Am I the only one who finds the introduction extremely weak?
I am all for the study of how language might shape thought, but then again, he points to an example of a little girl living in an aboriginal community. In this case it has nothing to do with the person's language, all with environment in which they live.
It's meant to bring about the same "what the ?!?!" and "how the ?!?!?" response you experienced. *She's pointing to something which we would all say "it's just culture!" and explains how it is (might be) language.
A good article filled with concrete examples. Anyone interested in how language conditions thought should read it. (It's good enough to amortize the annoyance of the pdf, linked elsewhere in this thread.) It has long seemed like merely a matter of time before piles of evidence for Sapir-Whorf come to light. Language is too big a part of who we are for things to be otherwise.
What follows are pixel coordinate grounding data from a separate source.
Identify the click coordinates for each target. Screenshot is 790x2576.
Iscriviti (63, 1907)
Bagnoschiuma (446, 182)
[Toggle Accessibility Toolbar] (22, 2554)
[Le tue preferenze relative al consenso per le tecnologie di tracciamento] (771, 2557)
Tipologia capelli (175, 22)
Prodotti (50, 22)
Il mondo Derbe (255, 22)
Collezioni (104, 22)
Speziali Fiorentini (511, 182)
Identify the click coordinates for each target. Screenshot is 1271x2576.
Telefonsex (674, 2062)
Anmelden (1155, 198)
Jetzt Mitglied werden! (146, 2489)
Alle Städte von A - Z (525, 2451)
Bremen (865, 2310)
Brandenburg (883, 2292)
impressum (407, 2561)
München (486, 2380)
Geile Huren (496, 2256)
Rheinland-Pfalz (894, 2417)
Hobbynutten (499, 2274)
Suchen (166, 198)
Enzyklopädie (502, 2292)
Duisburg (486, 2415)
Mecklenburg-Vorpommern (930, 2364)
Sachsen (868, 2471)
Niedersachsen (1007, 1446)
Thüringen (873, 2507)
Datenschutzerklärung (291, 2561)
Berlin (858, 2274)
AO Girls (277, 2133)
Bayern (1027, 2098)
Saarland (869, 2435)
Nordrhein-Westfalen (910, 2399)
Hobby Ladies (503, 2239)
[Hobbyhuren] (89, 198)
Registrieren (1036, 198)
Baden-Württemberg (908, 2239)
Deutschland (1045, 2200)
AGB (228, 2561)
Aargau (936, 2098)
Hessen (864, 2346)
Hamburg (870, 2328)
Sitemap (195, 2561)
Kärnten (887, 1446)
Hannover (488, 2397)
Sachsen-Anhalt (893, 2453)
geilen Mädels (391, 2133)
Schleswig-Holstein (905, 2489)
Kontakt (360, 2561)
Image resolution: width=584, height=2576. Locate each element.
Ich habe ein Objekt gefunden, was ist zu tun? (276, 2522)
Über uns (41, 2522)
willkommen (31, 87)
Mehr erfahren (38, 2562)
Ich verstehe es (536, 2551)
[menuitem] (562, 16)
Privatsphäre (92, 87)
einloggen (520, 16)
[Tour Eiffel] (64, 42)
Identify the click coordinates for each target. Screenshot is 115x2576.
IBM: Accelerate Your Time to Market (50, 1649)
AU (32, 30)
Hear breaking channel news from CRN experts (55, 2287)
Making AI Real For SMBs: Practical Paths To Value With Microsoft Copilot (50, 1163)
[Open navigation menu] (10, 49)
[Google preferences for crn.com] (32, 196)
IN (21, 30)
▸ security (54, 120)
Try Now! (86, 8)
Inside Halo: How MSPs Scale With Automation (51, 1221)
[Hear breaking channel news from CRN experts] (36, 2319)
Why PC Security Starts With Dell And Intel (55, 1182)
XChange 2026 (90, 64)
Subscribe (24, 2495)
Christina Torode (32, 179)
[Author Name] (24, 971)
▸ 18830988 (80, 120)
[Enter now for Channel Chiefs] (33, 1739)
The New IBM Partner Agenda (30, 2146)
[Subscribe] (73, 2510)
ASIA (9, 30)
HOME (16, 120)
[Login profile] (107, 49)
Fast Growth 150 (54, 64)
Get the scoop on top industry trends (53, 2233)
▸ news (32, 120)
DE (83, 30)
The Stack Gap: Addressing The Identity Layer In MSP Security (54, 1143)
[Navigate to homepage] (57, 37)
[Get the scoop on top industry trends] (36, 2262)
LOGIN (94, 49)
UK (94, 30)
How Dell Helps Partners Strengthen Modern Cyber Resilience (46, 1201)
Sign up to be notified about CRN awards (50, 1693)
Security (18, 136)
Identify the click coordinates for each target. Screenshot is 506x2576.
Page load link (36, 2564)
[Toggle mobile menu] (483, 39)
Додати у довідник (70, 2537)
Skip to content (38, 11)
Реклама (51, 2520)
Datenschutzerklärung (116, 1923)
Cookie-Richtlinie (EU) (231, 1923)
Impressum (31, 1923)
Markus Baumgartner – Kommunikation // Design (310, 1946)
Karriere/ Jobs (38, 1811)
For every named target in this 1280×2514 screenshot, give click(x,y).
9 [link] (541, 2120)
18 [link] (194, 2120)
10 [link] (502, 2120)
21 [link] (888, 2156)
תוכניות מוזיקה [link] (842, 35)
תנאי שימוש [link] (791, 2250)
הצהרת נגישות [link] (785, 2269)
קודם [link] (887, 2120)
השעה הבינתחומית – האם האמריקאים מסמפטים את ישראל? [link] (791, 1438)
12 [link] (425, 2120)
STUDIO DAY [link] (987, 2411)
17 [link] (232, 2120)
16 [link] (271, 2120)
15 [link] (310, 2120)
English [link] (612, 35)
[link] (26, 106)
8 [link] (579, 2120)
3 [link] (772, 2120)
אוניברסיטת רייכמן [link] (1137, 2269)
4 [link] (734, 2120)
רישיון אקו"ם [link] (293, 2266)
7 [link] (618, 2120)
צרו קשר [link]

To take an example close to home, for me the most important factor in software design is to develop language for talking about the problem, translate that language into code, then evolve it as one learns more about the problem. It's surprising how small changes in one's problem language (like renaming something) can trigger a cascade of valuable ideas.
This is really the basis for much of literary theory and modern criticism.
Ferdinand de Saussure used Structuralism to demonstrate relationships among the sign, the signifier and the signified. This is basically the necessary process of using the intangibilities of language to inadequately, but necessarily, represent the tangibilities of the real world.
If it's daytime and we're outside, I can point north by pointing perpendicular from where the sun is heading. If it's nighttime and we're outside, I can point north by finding polaris.
Asking me to point north inside a building with my eyes closed is a different story.
http://psychology.stanford.edu/~lera/papers/sci-am-2011.pdf
I think anyone who knows more than one language implicitly realizes the conclusions of this paper but she has some fascinating examples.